Introduction
What is a cluster?
Cluster is a collection of (usually Linux) computers connected by a high-speed private network. Only a designated computer, the head node, is accessible from the outside. Other nodes, called compute nodes are connected to the outside through the head node. You do not work on the compute nodes directly, but submit your work through a batch scheduler, which is a program that distributes the work between the compute nodes. Cluster can have also storage nodes, which specialize in storing files. Normally you see the same files on all nodes.
How do I work on a cluster?
You ssh into the head node, which will start a command line (also called shell) session for you. Then prepare your computation as a text file called a batch script. The batch script contains the commands you want to execute and special comments, where you tell the scheduler what kind of resources the job needs - the number of nodes and cores to use, the queue you want to use, the maximum time the job is allowed to take, and more.
Then you submit your batch script to the scheduler, which will try to find nodes with available resources you asked for, and, when successful, starts executing the batch script there. If the resources are not available at the moment, your job will wait in a queue. Your job will run in the directory where it was submitted, which is also the default location for any files the job may create. After the job ends, the scheduler will deposit the output from the batch script in the directory also.
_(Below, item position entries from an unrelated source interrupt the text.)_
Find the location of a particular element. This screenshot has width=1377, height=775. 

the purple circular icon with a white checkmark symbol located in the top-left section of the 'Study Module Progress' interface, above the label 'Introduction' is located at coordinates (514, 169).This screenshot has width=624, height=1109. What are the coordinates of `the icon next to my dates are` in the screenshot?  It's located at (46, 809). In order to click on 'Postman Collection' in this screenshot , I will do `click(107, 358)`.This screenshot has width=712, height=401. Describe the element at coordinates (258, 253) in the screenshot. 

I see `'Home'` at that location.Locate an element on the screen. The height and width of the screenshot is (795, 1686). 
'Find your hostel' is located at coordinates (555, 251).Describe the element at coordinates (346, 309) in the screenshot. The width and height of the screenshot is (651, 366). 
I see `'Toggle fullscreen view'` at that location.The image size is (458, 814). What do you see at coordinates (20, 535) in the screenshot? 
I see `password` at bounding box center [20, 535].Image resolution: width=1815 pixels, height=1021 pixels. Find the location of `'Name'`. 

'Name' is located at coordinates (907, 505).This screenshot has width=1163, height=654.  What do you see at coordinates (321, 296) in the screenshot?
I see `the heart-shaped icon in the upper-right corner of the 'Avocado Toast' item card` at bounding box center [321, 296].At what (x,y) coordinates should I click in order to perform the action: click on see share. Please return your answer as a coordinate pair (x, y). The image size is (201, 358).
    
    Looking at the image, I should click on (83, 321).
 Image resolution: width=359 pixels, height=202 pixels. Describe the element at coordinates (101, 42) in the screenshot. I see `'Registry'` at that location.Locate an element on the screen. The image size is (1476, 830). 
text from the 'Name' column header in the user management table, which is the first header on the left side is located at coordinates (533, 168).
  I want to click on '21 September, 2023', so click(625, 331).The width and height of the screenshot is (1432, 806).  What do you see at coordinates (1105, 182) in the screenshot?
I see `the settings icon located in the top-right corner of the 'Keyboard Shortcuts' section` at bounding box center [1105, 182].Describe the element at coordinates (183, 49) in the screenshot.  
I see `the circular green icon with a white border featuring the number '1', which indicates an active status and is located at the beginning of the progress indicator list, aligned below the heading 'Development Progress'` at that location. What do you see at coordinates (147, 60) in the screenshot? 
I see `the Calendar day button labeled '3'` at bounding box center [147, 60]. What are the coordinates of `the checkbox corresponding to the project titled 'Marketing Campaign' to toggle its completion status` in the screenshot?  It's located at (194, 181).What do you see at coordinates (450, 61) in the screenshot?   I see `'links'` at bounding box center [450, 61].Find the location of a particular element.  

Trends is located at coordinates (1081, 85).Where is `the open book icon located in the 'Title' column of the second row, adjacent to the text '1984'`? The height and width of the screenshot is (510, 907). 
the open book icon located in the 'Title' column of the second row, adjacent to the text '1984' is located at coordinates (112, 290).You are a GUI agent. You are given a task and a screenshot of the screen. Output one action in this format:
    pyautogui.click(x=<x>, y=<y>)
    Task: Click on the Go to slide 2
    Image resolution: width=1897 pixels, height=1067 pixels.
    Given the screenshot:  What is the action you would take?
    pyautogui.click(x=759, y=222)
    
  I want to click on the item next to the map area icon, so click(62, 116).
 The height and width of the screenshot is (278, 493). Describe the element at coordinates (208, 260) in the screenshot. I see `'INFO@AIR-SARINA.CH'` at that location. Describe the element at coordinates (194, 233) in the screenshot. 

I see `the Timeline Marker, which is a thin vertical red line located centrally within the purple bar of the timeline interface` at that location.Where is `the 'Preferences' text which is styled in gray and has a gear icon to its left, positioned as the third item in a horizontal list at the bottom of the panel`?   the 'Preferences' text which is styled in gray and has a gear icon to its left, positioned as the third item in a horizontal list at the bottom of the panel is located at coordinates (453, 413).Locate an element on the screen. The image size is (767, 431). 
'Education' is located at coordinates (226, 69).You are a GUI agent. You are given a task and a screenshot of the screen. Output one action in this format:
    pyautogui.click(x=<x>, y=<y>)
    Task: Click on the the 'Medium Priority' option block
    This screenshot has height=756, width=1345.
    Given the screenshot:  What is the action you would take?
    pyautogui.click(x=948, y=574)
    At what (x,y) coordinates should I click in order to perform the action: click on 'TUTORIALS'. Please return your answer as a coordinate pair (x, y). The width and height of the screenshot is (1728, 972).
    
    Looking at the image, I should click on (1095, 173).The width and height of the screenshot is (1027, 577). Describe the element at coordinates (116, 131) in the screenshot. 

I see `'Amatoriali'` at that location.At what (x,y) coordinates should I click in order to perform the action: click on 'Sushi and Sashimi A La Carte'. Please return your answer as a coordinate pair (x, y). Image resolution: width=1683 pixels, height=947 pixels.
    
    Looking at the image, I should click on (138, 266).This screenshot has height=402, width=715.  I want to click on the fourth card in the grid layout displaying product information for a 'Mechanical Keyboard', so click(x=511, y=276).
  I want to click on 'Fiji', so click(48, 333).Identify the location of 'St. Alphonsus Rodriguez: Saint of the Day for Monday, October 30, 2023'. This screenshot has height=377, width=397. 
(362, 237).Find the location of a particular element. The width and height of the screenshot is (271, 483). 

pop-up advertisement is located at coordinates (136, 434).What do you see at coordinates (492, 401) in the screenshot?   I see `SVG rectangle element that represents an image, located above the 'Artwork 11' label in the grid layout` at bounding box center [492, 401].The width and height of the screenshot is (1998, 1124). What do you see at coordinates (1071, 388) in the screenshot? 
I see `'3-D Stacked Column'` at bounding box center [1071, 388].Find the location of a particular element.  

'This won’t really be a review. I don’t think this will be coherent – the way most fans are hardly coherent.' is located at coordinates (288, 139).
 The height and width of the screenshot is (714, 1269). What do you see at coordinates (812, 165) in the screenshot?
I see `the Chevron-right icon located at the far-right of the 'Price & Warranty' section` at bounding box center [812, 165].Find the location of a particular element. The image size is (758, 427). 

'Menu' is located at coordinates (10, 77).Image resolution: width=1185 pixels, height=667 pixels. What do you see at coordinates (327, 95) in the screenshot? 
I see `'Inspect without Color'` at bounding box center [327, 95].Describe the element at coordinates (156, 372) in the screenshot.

The head node is not as poweful as the compute nodes, and it is often used by many people logged in at the same time. To keep the head node usable for everyone, you should use it only for light work, such as editing files, compilation of code, and small tests. You should do computationally intensive interactive work only on compute nodes in an interactive batch job. Here is how: use a special command to have the scheduler transfer you into a new command line session which runs as a job on a compute node. When you exit the session on the compute node, the job will end and you are back in your session on the head node.
You should not work on compute nodes directly, because you would use resources the scheduler has not allocated to you, which will interfere with the jobs run through the scheduler. It is OK to log into a compute node to check on your jobs what processes they run and how much memory and CPU they are using.
What can I do with this?
The simplest way to use a cluster is to run a code using a single core job from a batch script. A program you write, e.g., in Python of C, will be like that unless you do something special. Some users run a large number of single code jobs to do many independent computations quickly, such as explore different parameters of a model or process many datatsets in parallel. This way of using clusters is called High Throughput Computing (HTC).
When you write your code as a script in a package like MATLAB or R, the package will often try to use multiple cores to run faster, sometimes without you even knowing. You should then find out (e.g. from documentation or by experiments) how many cores your job needs and specify in your job enough cores on a single node. Your code will run faster and everyone will be happier.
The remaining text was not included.